Provided material |
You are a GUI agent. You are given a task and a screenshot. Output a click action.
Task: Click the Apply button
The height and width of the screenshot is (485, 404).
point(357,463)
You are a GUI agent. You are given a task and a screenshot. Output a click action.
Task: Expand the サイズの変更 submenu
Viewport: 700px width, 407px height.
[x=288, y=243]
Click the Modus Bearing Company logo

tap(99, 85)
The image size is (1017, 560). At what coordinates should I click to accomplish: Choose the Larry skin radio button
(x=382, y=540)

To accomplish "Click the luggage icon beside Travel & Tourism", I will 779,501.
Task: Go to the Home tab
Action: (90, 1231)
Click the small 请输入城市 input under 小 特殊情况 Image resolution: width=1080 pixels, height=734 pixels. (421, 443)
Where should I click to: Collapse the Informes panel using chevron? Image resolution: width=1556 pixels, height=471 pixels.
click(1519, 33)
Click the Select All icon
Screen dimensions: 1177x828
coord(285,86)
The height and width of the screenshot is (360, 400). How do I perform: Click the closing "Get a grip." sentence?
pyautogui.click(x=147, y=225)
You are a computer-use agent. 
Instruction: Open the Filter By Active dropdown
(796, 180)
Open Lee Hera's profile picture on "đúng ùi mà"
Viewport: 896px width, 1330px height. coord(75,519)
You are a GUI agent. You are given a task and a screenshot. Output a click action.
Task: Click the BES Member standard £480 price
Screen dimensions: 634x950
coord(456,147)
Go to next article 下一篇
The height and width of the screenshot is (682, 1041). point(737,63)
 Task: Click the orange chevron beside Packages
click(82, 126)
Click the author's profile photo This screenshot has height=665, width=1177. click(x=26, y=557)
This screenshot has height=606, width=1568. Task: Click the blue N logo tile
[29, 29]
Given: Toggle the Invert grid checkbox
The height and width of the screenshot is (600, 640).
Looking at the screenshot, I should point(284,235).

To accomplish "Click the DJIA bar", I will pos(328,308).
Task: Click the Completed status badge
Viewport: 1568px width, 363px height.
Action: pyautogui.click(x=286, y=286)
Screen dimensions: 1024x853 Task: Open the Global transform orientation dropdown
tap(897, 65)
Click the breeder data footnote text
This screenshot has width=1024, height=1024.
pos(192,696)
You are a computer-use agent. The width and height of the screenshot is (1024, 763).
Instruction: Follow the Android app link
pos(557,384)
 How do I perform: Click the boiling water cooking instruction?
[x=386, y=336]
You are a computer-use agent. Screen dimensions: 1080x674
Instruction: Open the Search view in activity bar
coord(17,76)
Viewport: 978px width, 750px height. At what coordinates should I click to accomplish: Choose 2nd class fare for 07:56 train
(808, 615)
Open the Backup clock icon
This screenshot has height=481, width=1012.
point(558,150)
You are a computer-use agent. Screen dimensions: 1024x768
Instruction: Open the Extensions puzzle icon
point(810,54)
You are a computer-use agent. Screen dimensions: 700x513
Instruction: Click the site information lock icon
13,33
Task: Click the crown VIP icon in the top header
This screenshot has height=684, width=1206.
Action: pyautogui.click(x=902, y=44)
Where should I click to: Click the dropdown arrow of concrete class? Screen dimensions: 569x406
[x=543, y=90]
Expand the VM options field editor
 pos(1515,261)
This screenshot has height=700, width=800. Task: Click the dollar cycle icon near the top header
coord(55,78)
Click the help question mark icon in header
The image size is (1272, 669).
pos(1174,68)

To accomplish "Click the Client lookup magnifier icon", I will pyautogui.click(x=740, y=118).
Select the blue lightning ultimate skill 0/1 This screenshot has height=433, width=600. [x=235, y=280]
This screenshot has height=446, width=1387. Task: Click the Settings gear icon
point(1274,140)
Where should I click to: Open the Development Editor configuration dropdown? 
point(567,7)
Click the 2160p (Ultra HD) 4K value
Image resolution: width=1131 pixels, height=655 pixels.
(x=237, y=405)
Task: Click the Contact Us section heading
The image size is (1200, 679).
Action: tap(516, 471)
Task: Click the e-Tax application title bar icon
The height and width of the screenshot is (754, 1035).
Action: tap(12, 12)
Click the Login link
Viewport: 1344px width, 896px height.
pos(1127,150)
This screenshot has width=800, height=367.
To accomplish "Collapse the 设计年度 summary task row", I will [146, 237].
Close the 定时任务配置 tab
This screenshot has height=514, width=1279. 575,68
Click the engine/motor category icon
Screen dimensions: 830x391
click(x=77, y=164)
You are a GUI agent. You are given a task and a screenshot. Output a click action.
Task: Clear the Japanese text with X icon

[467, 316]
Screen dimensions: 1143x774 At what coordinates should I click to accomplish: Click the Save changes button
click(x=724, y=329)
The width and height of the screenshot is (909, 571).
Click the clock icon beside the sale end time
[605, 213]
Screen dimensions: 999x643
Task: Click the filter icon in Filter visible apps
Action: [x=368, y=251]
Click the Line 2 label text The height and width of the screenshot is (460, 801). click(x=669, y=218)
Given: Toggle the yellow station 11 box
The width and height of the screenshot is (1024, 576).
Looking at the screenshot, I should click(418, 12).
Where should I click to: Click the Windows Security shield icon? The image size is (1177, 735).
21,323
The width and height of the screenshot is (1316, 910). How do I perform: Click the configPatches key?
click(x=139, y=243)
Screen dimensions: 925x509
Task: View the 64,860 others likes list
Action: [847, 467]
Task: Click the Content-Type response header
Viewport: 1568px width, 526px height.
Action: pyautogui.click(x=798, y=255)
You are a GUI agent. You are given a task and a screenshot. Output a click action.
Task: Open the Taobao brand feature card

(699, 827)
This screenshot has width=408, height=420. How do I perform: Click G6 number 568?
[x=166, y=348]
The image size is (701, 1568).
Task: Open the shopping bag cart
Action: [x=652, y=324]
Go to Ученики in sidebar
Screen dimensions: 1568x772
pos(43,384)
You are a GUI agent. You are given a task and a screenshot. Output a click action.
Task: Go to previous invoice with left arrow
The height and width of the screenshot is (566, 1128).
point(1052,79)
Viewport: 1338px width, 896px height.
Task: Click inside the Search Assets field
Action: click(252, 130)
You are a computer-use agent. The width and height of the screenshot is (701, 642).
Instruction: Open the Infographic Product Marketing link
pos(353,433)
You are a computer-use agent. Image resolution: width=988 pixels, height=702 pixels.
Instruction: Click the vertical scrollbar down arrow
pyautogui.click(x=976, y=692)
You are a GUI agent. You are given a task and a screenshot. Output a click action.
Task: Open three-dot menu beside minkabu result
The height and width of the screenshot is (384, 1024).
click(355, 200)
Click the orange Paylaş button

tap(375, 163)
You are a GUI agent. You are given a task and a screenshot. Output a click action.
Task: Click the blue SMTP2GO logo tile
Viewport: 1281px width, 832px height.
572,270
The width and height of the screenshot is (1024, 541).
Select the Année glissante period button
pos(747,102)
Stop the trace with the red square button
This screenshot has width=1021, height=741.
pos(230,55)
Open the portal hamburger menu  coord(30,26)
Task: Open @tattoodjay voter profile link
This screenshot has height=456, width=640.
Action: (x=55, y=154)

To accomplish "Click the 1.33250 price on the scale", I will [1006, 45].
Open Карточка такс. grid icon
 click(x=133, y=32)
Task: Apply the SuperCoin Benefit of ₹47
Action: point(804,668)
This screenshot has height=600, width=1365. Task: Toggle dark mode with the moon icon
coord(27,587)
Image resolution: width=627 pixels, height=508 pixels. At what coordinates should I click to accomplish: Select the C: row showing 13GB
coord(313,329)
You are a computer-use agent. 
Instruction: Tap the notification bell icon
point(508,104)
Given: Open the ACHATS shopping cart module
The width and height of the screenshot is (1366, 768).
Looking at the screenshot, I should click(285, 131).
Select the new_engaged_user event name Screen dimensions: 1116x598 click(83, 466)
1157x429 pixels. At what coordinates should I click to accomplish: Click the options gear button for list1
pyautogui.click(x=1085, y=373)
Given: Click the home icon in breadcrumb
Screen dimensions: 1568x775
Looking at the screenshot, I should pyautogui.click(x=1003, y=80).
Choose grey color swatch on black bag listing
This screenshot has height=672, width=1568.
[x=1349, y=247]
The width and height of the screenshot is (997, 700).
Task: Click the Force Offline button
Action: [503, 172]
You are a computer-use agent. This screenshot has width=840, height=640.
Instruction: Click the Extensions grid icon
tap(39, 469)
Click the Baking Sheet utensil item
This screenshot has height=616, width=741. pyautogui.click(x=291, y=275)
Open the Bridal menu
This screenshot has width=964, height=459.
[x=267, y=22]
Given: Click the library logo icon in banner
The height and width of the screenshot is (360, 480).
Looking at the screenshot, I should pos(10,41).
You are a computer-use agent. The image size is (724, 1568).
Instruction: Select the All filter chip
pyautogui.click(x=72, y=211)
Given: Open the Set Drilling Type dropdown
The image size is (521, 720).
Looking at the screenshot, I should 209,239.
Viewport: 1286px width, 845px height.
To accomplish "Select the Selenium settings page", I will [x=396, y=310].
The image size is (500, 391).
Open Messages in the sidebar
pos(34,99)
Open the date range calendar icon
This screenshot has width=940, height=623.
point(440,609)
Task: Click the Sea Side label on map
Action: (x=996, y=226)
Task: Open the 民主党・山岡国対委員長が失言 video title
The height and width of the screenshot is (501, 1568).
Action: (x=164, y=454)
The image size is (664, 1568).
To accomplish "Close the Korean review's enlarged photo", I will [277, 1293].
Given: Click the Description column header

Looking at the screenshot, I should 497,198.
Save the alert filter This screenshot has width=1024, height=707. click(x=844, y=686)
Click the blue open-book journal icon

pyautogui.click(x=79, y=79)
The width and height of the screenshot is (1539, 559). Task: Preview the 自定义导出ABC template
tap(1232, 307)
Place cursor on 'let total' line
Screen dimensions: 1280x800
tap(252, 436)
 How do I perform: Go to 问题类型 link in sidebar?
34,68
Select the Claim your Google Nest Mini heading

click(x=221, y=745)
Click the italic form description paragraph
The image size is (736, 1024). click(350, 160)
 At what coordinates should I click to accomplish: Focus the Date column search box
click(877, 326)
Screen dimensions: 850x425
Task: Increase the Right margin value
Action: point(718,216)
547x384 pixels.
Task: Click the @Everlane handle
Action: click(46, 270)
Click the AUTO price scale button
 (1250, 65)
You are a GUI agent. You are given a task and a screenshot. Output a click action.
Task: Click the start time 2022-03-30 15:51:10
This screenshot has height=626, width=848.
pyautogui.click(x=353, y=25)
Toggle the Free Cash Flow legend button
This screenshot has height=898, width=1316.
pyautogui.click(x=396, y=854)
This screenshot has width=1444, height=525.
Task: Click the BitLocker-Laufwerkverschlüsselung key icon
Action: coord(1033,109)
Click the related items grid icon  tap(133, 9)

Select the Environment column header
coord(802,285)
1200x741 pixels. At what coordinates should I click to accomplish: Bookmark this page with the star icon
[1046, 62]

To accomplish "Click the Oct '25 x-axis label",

Task prompt |
Say how many lines in the entries include the word "title", with no text around the number.

Written answer |
2